As more than 100 thoroughbreds and their jockeys competed in the Marlborough Hunt Races in southern Anne Arundel County yesterday, David Kolb and his friends savored a 100-pound, slow-roasted pig on the sidelines.

At the steeplechase races in Davidsonville, the group has carved out a niche for itself, with a whole tailgating section - "Loedown Lane" -named in its honor.

"Sixteen years ago, everyone else had their silver candelabra and their Mercedes here," he said. "All we had was a ham and our pickup trucks. Now we have our own lane."

An estimated 5,000 spectators flocked to the private Roedown Farm for the Marlborough Hunt Club's 32nd annual event.
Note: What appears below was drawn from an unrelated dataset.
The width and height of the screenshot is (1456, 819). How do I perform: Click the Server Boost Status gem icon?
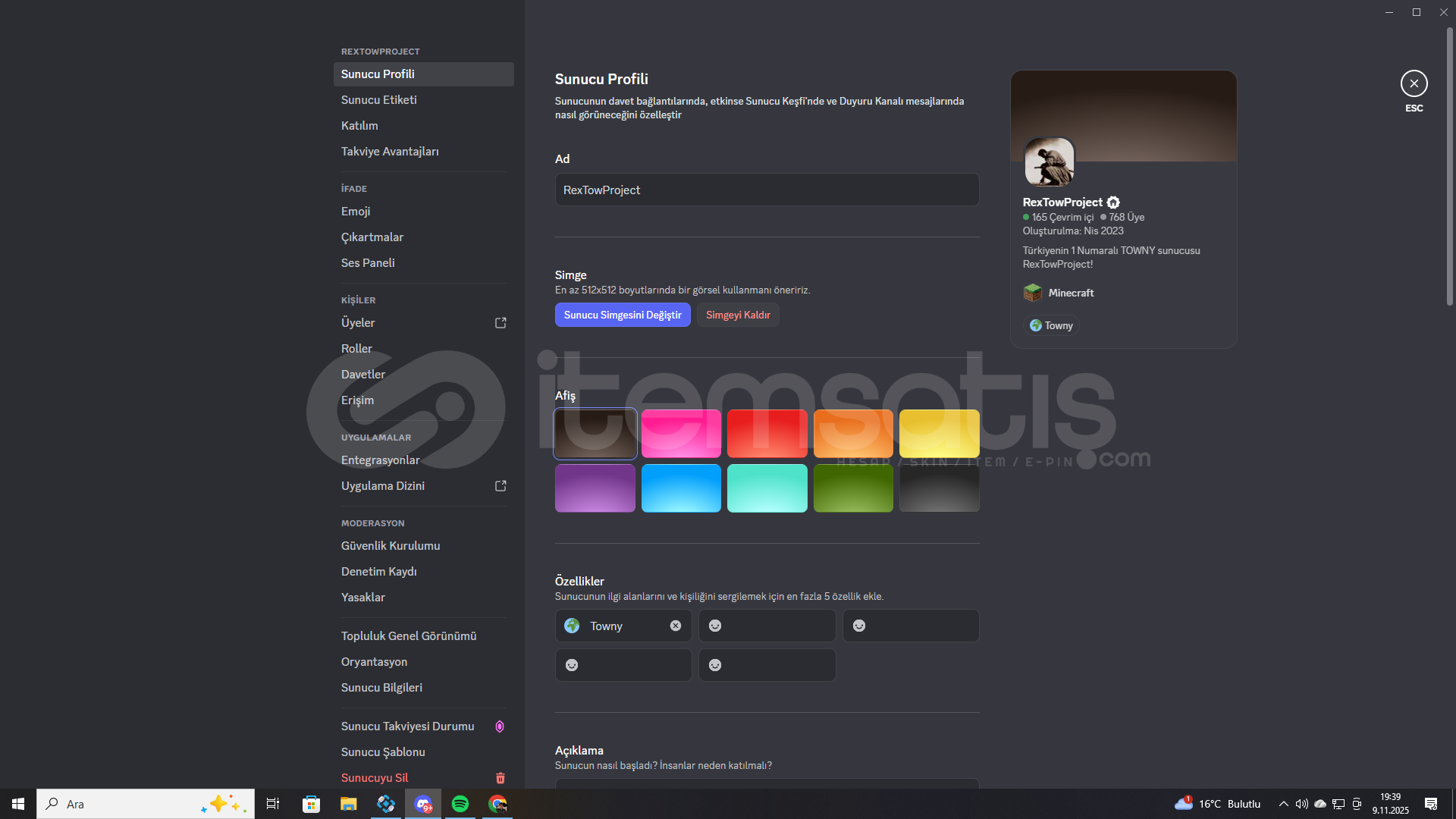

Each year, the riders work their way up the East Coast, entering a series of steeplechase races, continuing a country tradition that dates to 18th-century Ireland.

The most accomplished riders sought a $5,000 purse in an open timber (fence) competition, one of 10 events at the Marlborough races. Meanwhile, on the grassy mounds bordering the race course, families set up elaborate tailgate parties, showcasing everything from lavish gourmet cuisine to country fare. Children frolicked about. Adult beverages (Bloody Marys, mimosas) flowed freely.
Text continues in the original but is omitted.